2. The second step of the method of claim 1 is characterized in that joint prediction is performed on the pedestrian foreground picture by using a human body posture estimation method based on a convolutional neural network. And (3) marking the pixel position of the two-dimensional joint point obtained according to the prediction by (x, y), wherein x represents the abscissa of the joint point pixel, and y represents the ordinate of the joint point pixel. By the ordinate y of the left and right hip joints₁，y₂Calculate the average value

To be provided with

As a boundary, the pedestrian picture is divided into an upper body picture and a lower body picture.

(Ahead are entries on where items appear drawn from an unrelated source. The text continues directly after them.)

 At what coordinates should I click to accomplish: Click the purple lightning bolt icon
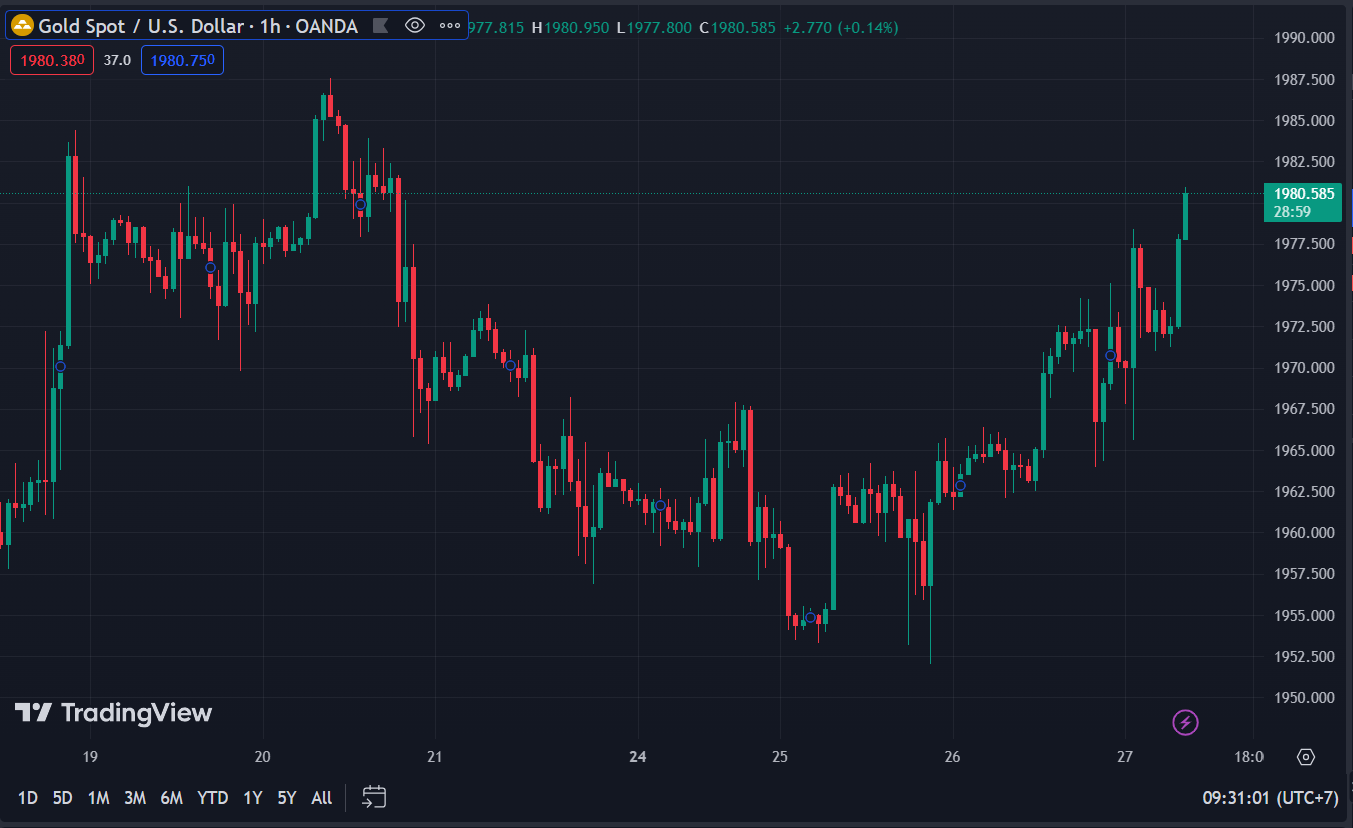tap(1185, 722)
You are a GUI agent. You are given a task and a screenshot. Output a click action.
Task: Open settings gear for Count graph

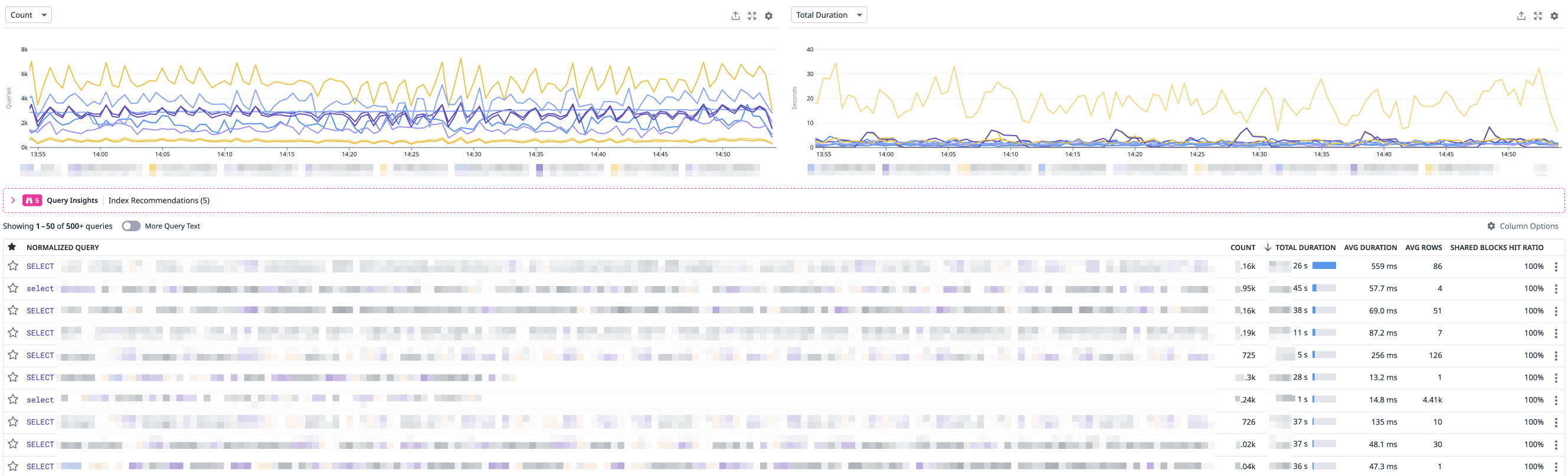click(769, 16)
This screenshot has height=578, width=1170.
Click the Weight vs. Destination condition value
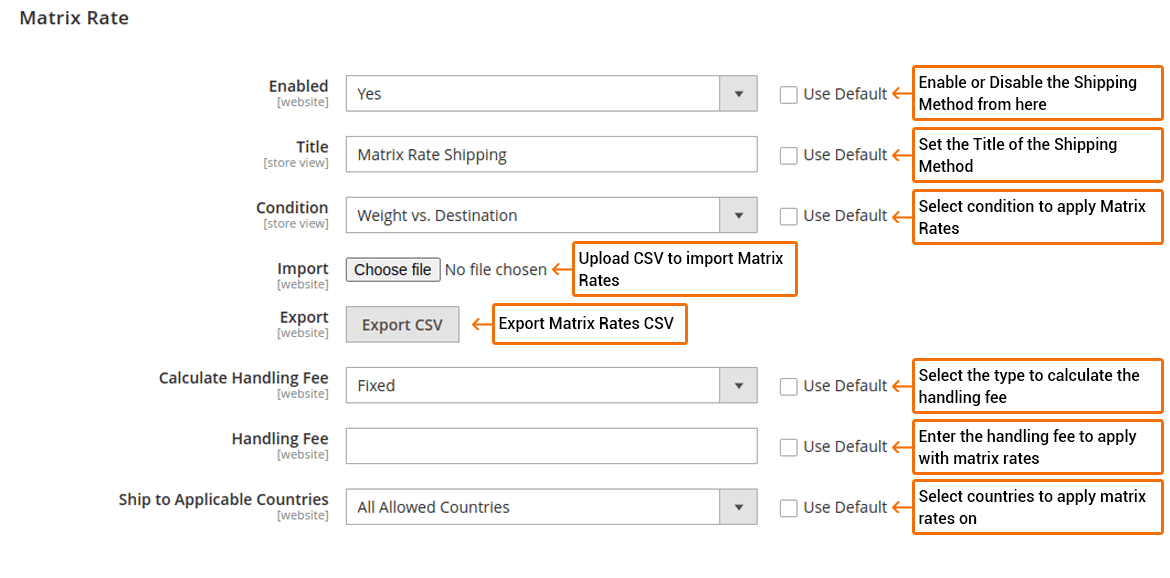[x=500, y=215]
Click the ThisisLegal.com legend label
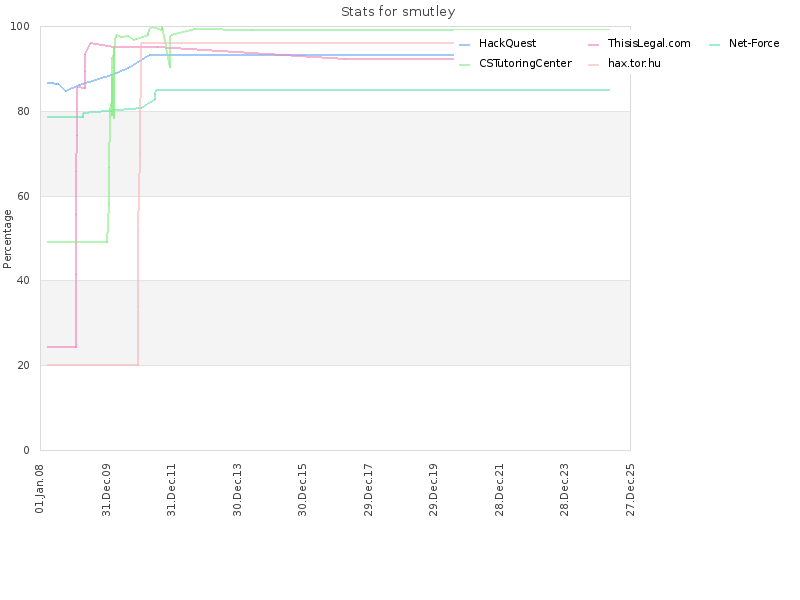The height and width of the screenshot is (600, 800). click(649, 44)
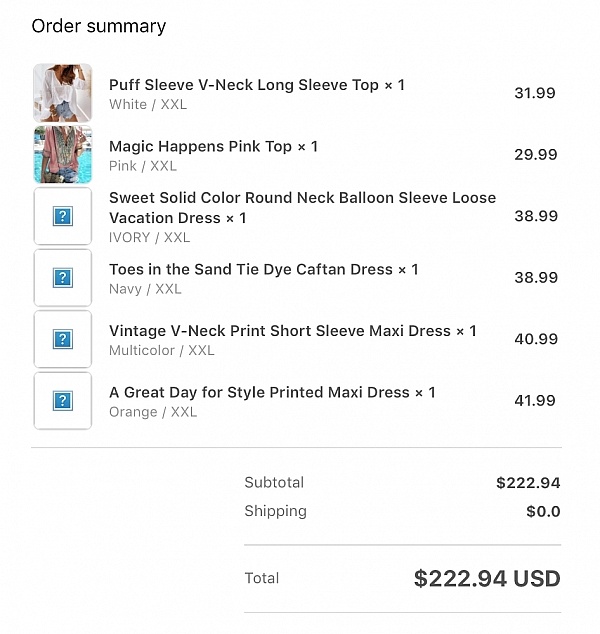Click the Multicolor / XXL variant text
Image resolution: width=600 pixels, height=634 pixels.
pos(162,350)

3. Step three of the method of claim 1 wherein the neural network is trained in two stages using different loss functions. The first stage uses a Softmax loss function, which is formulated as follows:

a_iis the i-th type of linear prediction score, y, of the network output_iIs a label of the input sample, S_iIs the probability that the current sample corresponds to the ith type. When the network converges and the loss function value does not drop any more, the triple loss function is used, and the formula is as follows:

f (x) is the mapping of the input picture to the feature vector.

Is a randomly selected picture of a pedestrian,

is the same picture of another label,

a picture of a different label.

The total number of tuples in the training set is N, and α is the boundary padding value.

4. Step three of the method of claim 1 is characterized in that the method of claim 3 is adopted for the pedestrian's whole body picture, upper body picture and lower body picture, and the neural network is trained independently. And extracting the output of the last full-connection layer of the network to obtain the overall characteristic expression and the local characteristic expression of each sample.

5. A fourth step of the method of claim 1 is characterized in that the three part feature expressions obtained in the third step are vector-spliced to obtain a joint feature vector, and the global feature information and the local feature information of different samples are explicitly fixed in the same vector dimension.